Overview
Broad strategies for patient-centered research that adapts to a dynamic public health challenge include meaningful patient and community engagement and inclusion in research, sufficient capacity of expertise, effective approaches to reducing stigma and health inequity, collection and analysis of existing data, and embracing innovation from the nation’s small business community. This cross-cutting research is critical to meeting the goals of the Helping to End Addiction Long-term® Initiative, or NIH HEAL Initiative®.
Open Funding Opportunities
Research Programs
Meaningful engagement of populations experiencing pain and opioid use disorder is essential for HEAL research. These research efforts are developed in the context of individual studies, settings, and patient populations to enhance engagement of patients, communities, and other stakeholders – as well as to improve recruitment, retention, and inclusion of participants from racial and ethnic minority populations.
Sharing, integration, and dissemination of HEAL data and findings is a critical goal of the initiative. Research leverages and integrates diverse data streams (such as from health records, mortality records, and pharmacy dispensing databases) and tools to provide the most accurate, real-time assessments of the opioid crisis and its changing dynamics.

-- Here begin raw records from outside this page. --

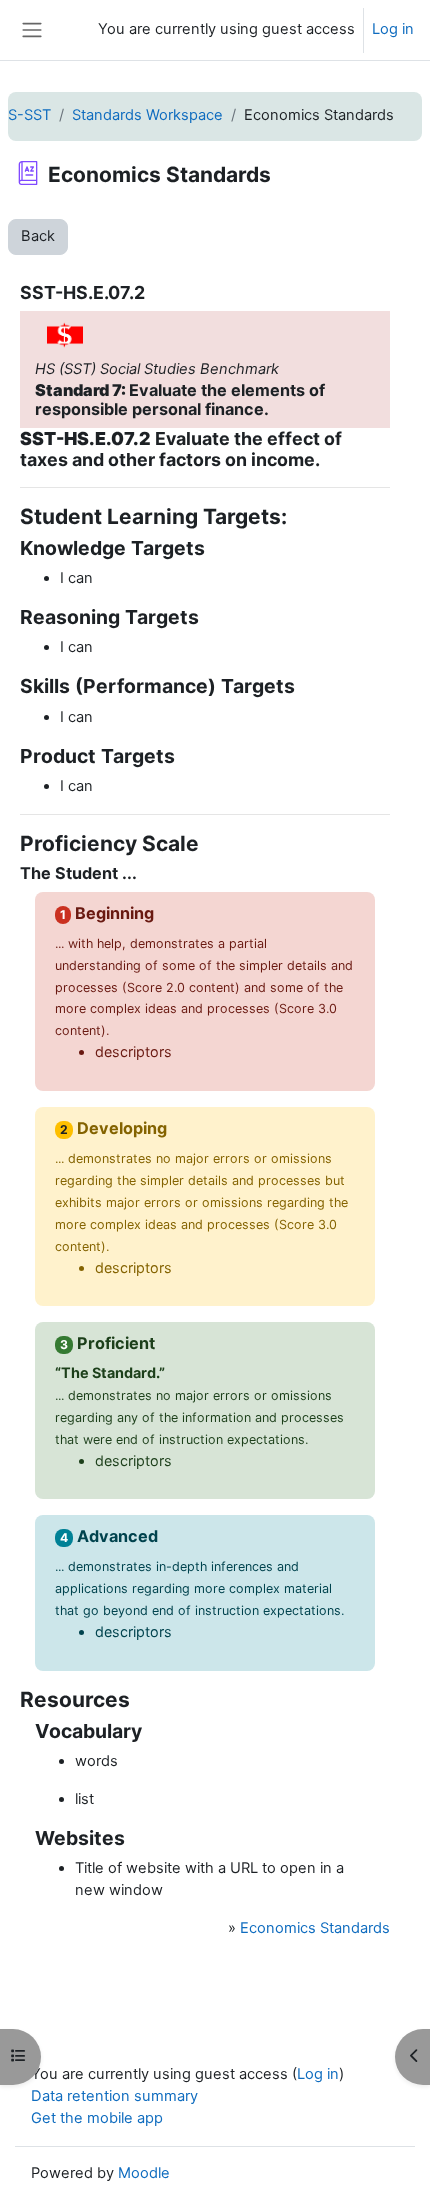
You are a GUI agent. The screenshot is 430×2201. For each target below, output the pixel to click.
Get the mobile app (97, 2118)
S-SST (29, 115)
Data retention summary (114, 2096)
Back (38, 236)
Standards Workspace (147, 115)
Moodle (144, 2173)
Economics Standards (315, 1928)
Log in (393, 29)
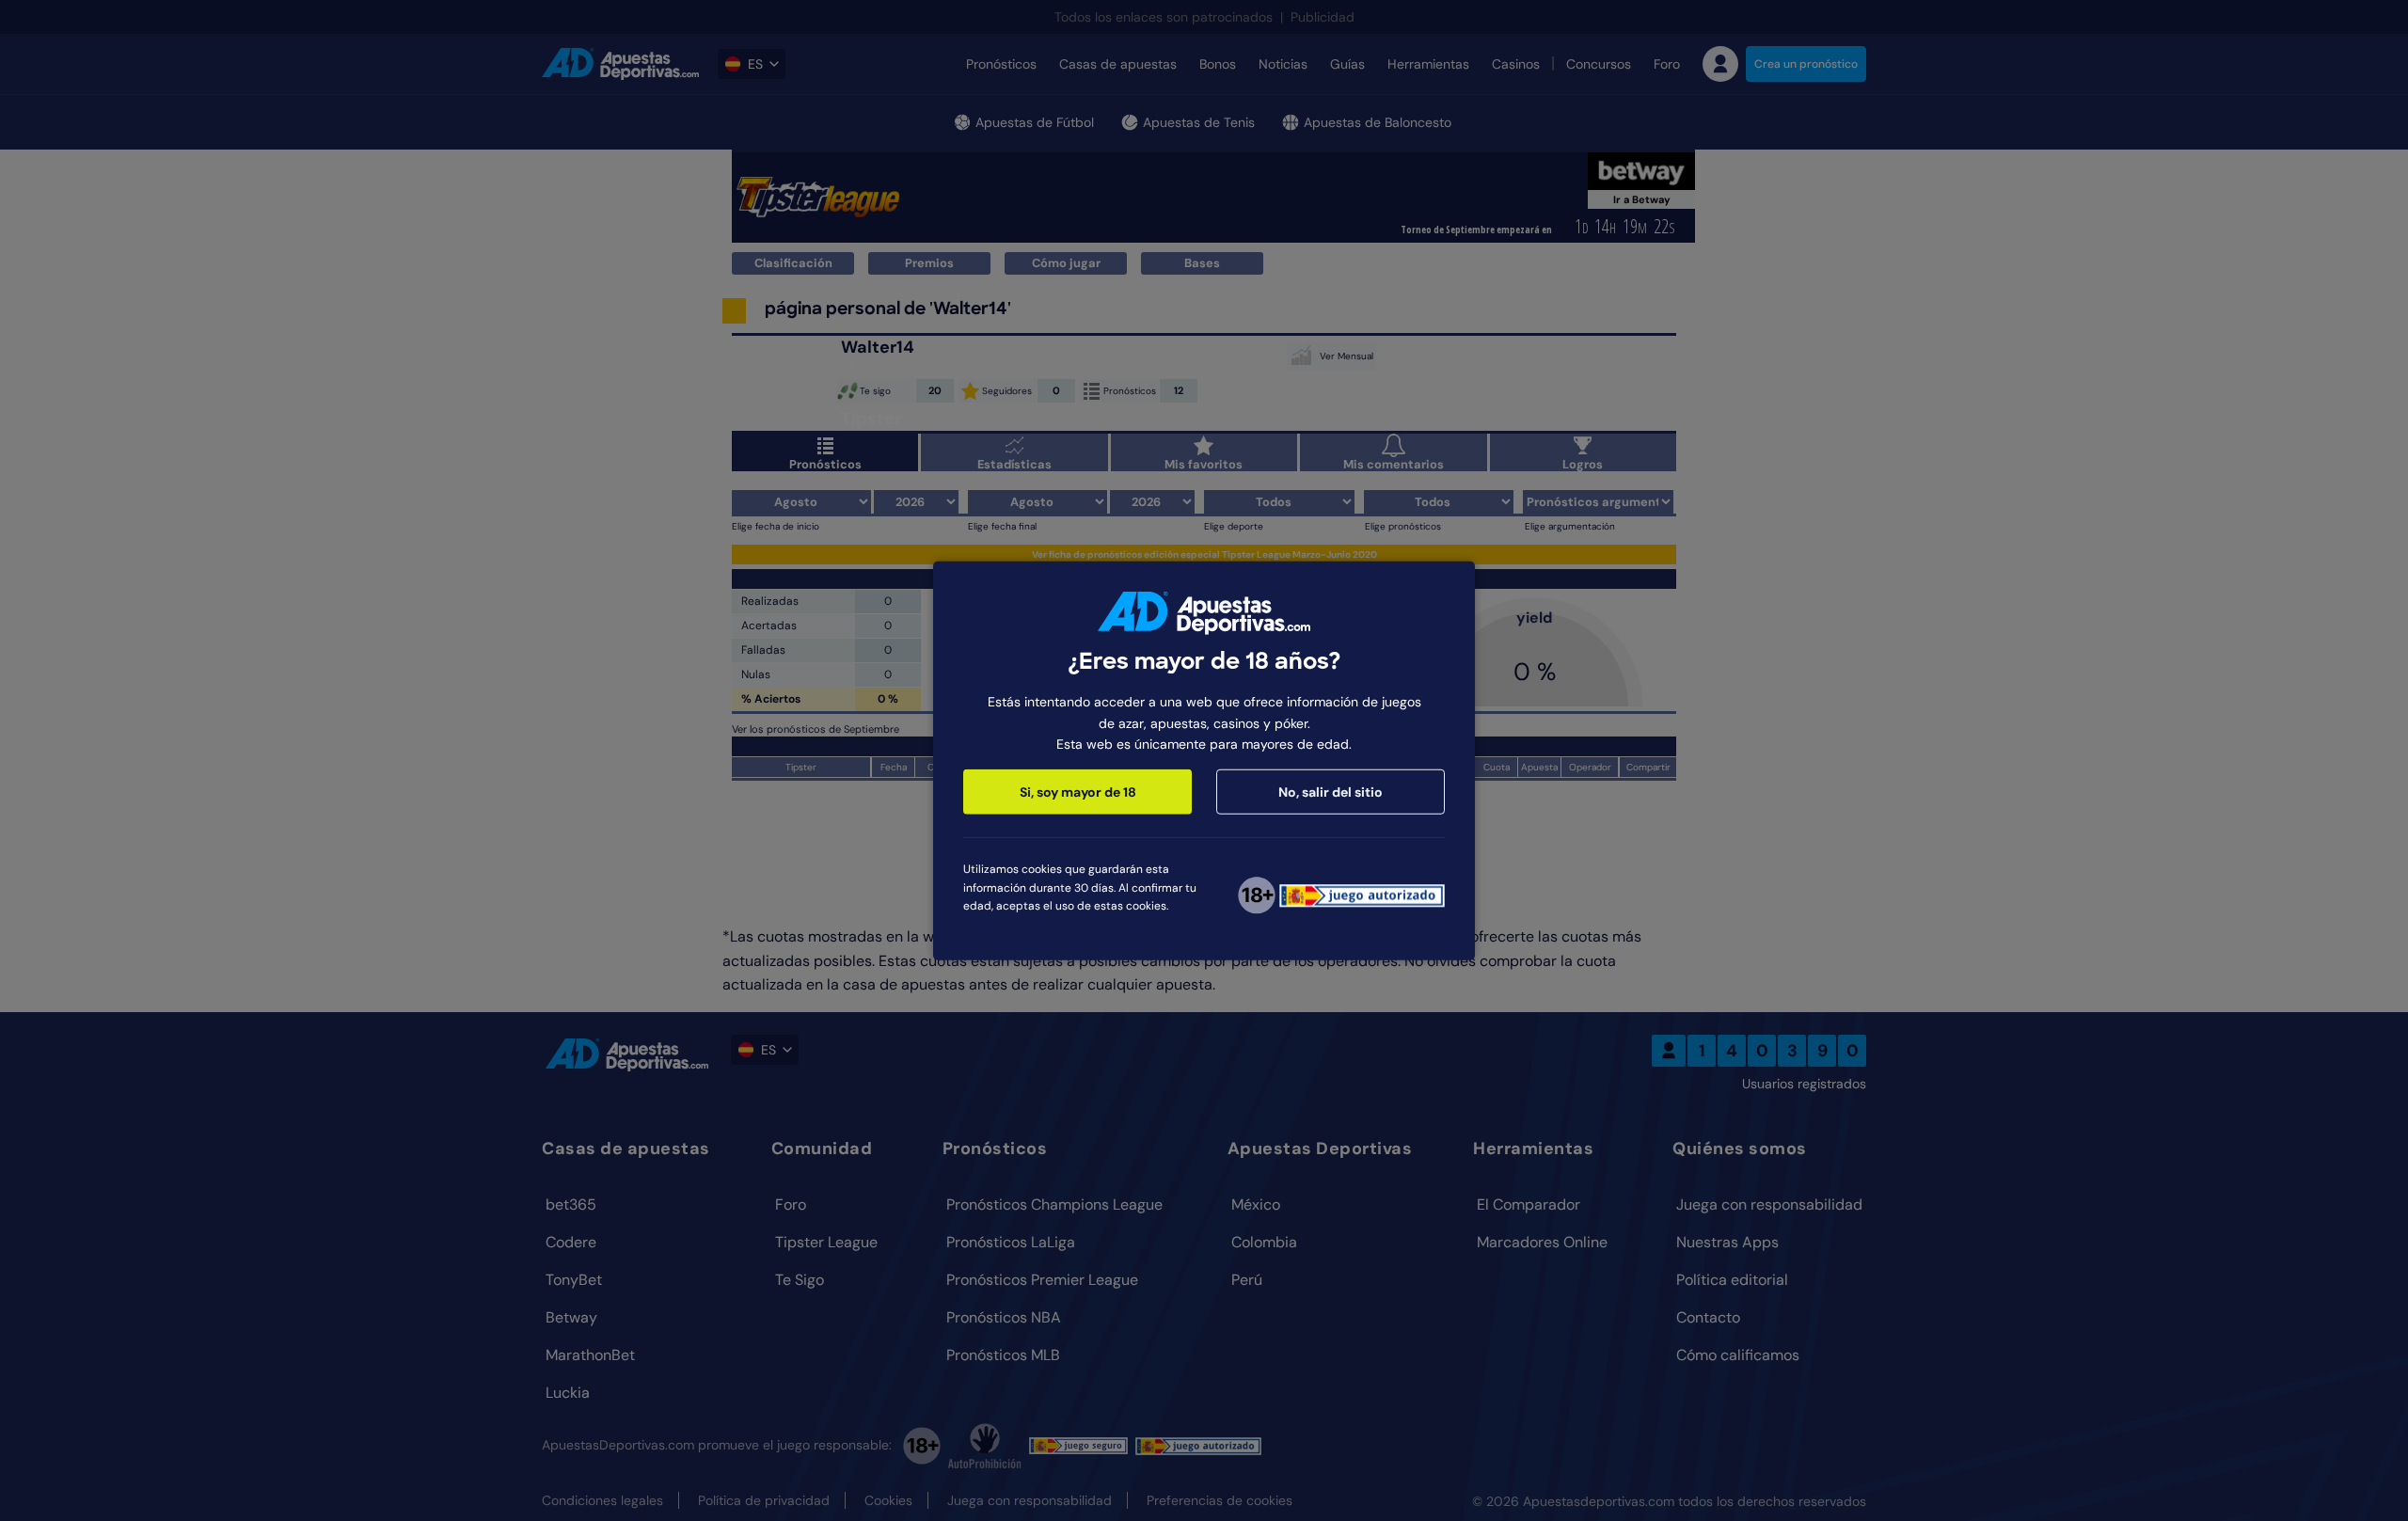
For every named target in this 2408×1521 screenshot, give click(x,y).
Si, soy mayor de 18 (1078, 792)
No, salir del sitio (1330, 792)
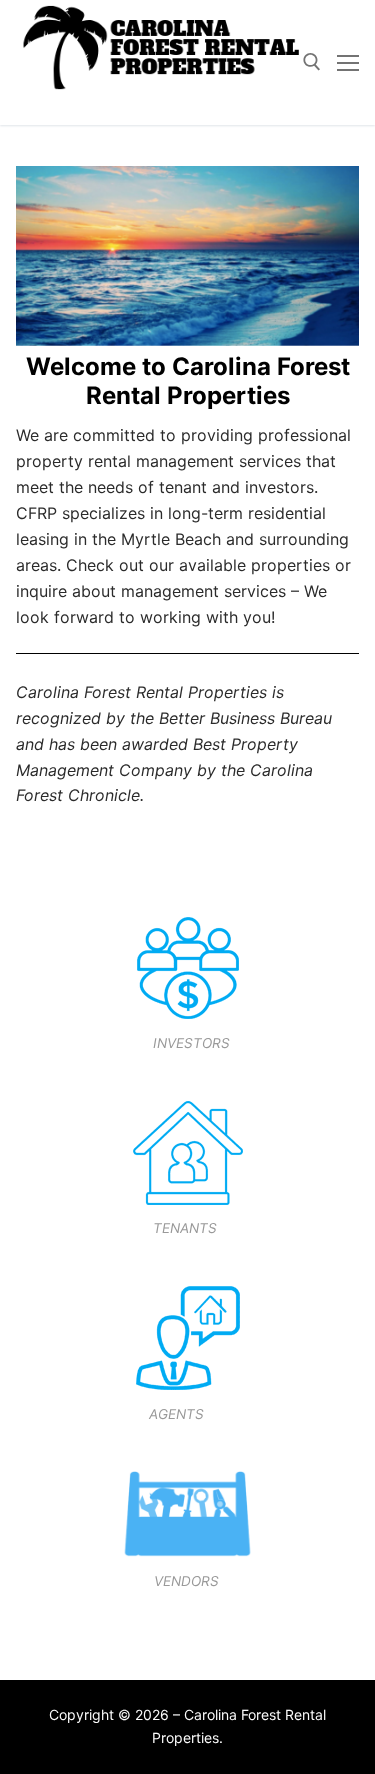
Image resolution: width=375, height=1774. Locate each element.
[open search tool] (312, 62)
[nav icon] (348, 62)
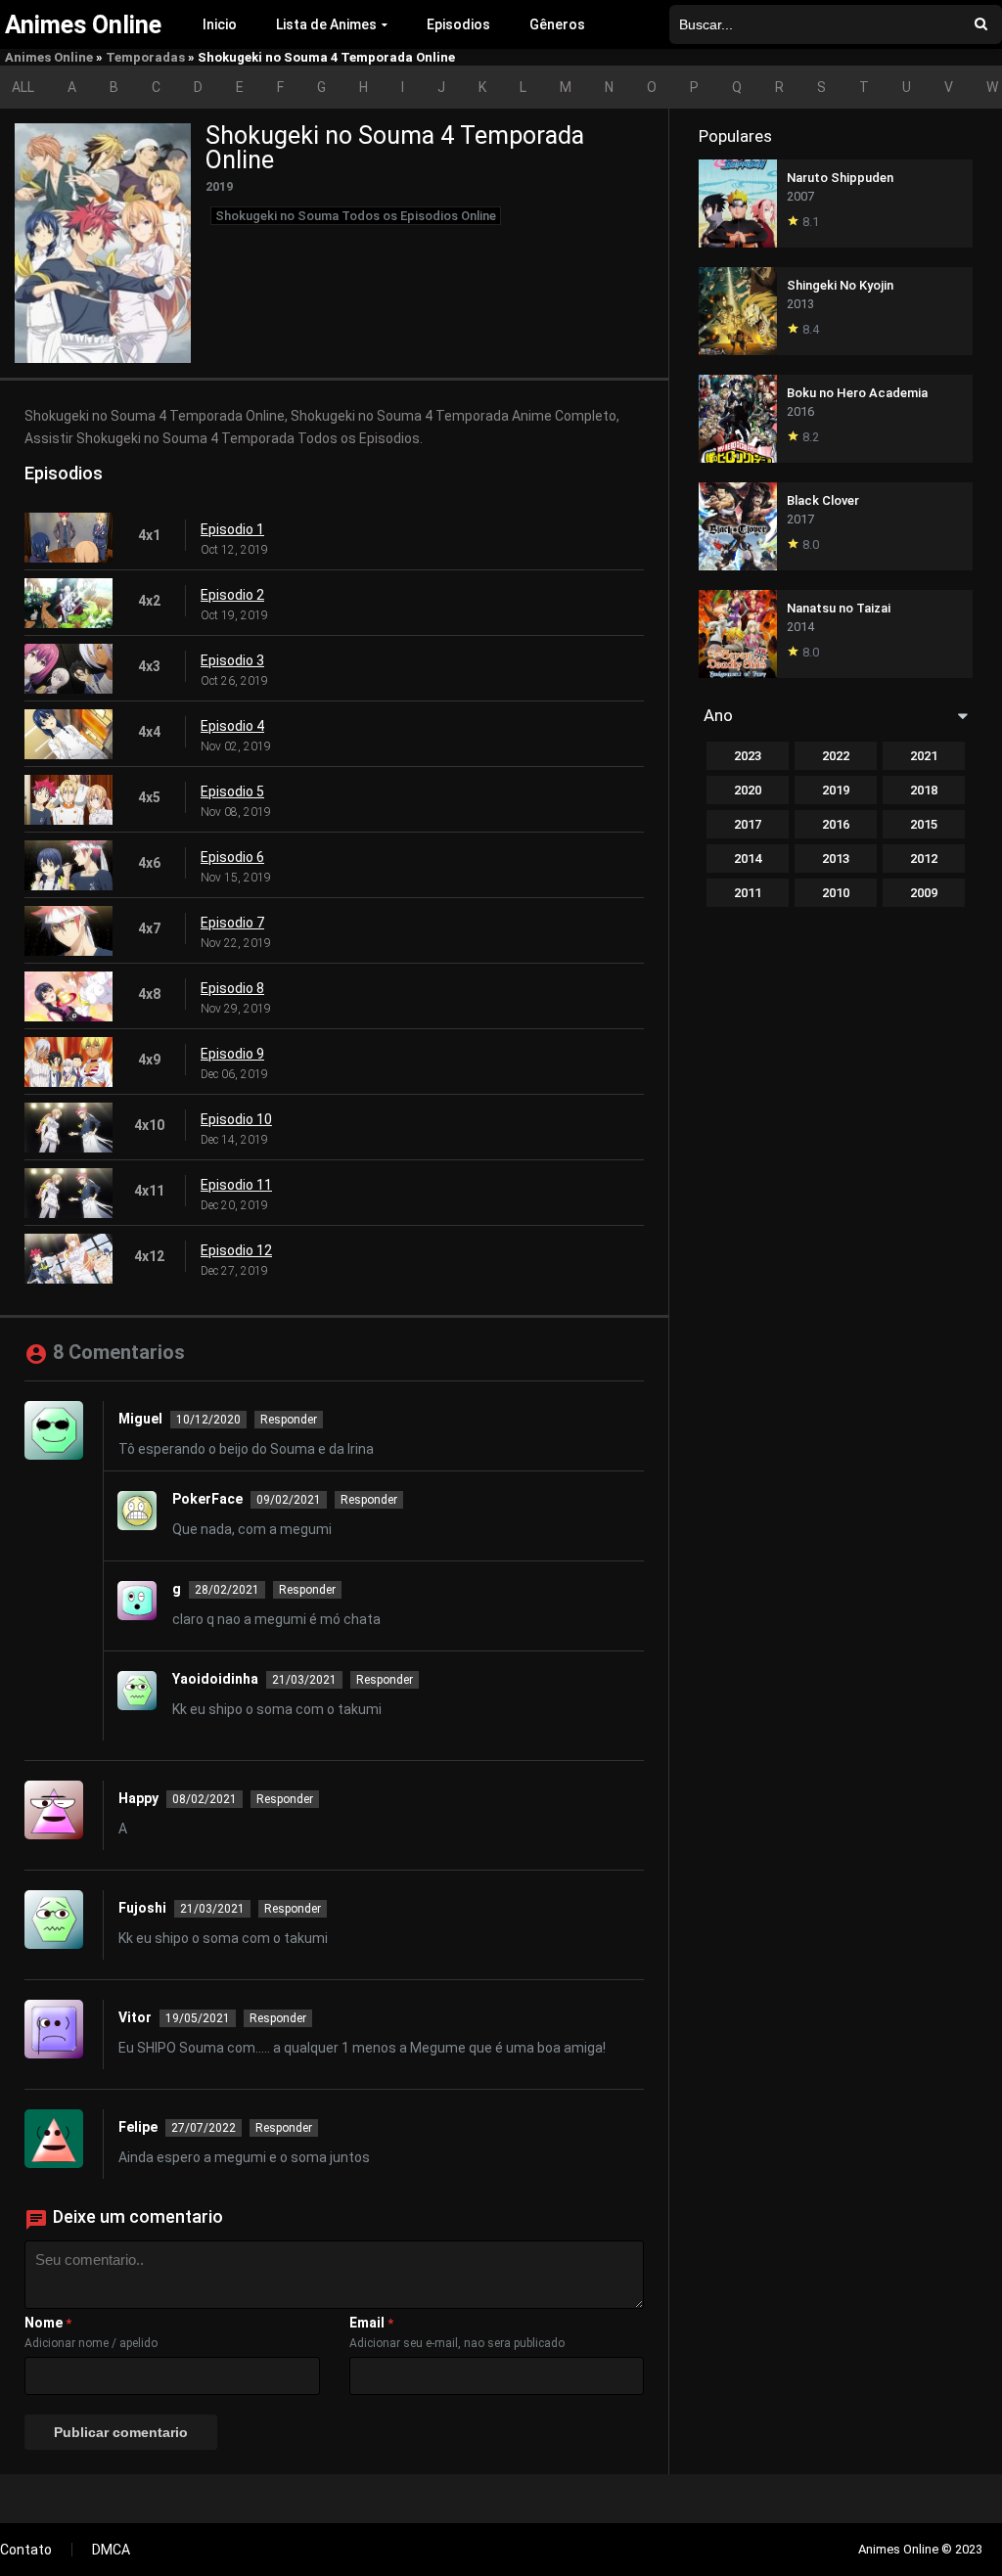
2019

This research invests in small businesses developing therapies and technologies to enhance non-opioid pain management as well as to prevent, diagnose, and treat substance use disorders. These efforts can span the entire spectrum of strategies from medications to devices and digital solutions, and include data analysis, information technology, and educational or training materials.
Stigma occurs at many levels affecting people with opioid use disorder or chronic pain and can prevent people from seeking and receiving treatment. This research is finding solutions to mitigate stigma in its many forms toward improving health and preventing unnecessary deaths from overdose.
The synthesis and real-world application of existing data has the potential to guide and monitor improvements in service delivery to prevent or treat opioid use disorder and pain. HEAL research in the Data2Action program will address gaps in the delivery of evidence-based practices in each of the four pillars of the U.S. Department of Health and Human Services Overdose Prevention Strategy: primary prevention, harm reduction, treatment of opioid use disorder, and recovery support.